Depuis le printemps 2010, le cycle manufacturier s’est retourné, mais ce n’est qu’il y a très peu de temps que l’économie allemande en a senti les effets. Si la demande en provenance d’Europe du Sud a très tôt marqué le pas, celle en provenance des pays émergents résistait. Ce maintien a profité avant tout aux Etats-Unis et à l’Allemagne. Pour ce qui est de cette dernière, c’est plus du fait d’une spécialisation de niches (le savoir-faire unique pour certains équipements) que d’une compétitivité prix.
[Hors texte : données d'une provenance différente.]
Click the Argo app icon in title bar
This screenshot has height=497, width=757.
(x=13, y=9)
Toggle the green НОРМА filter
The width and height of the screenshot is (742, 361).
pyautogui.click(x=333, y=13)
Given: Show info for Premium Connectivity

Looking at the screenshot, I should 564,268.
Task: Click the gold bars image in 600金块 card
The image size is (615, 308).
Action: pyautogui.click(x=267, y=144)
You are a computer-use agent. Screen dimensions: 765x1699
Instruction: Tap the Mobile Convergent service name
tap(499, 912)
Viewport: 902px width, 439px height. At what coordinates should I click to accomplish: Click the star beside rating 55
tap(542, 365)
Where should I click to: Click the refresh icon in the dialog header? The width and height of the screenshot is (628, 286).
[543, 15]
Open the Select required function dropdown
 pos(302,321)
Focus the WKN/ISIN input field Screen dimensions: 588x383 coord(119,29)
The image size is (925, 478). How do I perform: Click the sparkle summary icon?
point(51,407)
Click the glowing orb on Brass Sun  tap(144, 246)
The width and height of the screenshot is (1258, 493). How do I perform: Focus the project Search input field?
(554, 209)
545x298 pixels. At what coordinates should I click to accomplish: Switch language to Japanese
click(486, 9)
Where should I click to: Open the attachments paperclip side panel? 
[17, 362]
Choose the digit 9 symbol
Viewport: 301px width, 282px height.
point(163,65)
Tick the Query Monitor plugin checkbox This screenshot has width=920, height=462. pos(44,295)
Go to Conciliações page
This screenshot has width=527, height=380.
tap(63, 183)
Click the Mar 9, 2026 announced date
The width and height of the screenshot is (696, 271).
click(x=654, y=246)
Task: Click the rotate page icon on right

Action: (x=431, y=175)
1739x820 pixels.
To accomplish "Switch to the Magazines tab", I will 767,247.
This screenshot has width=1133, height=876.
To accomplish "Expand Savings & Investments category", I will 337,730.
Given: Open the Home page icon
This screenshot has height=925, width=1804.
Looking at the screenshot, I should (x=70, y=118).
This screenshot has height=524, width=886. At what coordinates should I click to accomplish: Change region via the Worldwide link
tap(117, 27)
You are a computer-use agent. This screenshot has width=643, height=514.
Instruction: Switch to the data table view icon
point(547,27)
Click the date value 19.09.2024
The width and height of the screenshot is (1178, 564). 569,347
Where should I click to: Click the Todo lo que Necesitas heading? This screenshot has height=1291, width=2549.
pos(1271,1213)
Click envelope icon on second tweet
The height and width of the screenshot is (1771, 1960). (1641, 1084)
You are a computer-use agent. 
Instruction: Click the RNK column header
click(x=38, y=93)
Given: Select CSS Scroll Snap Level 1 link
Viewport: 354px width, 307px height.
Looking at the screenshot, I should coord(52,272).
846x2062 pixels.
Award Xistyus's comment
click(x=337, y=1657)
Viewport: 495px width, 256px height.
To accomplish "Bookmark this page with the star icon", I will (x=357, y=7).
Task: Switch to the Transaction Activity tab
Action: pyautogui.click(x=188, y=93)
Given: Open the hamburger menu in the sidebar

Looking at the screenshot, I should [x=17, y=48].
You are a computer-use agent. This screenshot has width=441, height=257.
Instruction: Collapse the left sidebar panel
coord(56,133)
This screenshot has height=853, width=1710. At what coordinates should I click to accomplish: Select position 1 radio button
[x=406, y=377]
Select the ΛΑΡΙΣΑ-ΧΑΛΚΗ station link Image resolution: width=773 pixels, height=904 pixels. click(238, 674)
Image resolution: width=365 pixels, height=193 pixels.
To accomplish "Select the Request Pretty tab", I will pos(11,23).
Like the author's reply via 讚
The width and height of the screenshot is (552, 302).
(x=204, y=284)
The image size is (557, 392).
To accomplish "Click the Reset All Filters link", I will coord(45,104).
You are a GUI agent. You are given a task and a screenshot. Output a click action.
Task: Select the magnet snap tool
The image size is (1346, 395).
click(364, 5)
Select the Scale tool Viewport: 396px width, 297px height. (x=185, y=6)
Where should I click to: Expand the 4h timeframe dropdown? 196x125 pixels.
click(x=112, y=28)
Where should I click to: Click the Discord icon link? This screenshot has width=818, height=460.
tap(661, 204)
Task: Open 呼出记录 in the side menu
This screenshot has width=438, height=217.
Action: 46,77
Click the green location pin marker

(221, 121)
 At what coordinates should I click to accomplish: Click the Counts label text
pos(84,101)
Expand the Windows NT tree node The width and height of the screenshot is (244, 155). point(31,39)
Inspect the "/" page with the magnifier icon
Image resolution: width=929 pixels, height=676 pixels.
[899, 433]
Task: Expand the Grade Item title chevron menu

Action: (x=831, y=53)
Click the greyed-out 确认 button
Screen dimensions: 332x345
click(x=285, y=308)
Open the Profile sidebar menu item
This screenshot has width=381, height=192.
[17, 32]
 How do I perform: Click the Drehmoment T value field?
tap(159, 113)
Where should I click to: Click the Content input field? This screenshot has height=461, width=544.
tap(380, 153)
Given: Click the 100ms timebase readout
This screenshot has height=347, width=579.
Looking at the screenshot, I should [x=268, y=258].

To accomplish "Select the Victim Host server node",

Malgré un recul (notamment en termes relatifs) des coûts unitaires allemands depuis l’application des réformes Hartz, ceux-ci restent parmi les plus élevés du monde, nuançant l’importance de la compétitivité prix.

Mais les pays émergents ont fini par marquer le pas, sous le double effet d’un policy mix restrictif jusqu’il y a encore peu. Dans le même temps, la récession s’est aggravée dans le Sud de l’Europe, les effets se propageant à la quasi-totalité de la zone euro puis au reste du monde. Les dernières données disponibles (pour le mois d’août) peignent ainsi un tableau relativement sombre pour le secteur manufacturier allemand. Les nouvelles commandes ont reculé de 1,3% sur le mois et la production de 1,8%.

Pourtant, le pire pourrait être derrière nous. Si l’IFO clock (qui met en perspectives les composantes actuelle et anticipée de cet indice du climat des affaires) n’est pas encore revenu dans le « bon » cadran, le PMI manufacturier a rebondi de 4,5 points depuis son point bas de juillet, grâce au redressement de ses composantes production, nouvelles commandes et emploi, ce dernier revenant au-dessus des 50 points. L’indice du niveau de stocks de produits finis, à 47, indique que le moindre frémissement de la demande se traduira par une reprise de la production. Et le frémissement est bien là : les livraisons de biens d’équipement ont progressé de respectivement 2,9% et 1,8% en juillet et en août.

Ceci permet un optimisme modéré. Si la demande en provenance des grands pays émergents pourrait rebondir, il ne faut pas non plus en attendre trop. Les conditions monétaires et financières se détendent en Europe du Sud, mais on est encore loin d’un rebond de l’investissement, alors qu’aux Etats-Unis, l’incertitude fiscale pèse sur les dépenses des entreprises. Certes, un frein sur l’activité se desserre, ce qui permettra d’assurer un marché du travail qui restera porteur. Mais en Allemagne, il ne faut jamais trop compter sur la consommation des ménages qui n’a progressé que de 5% entre 2001 et 2011.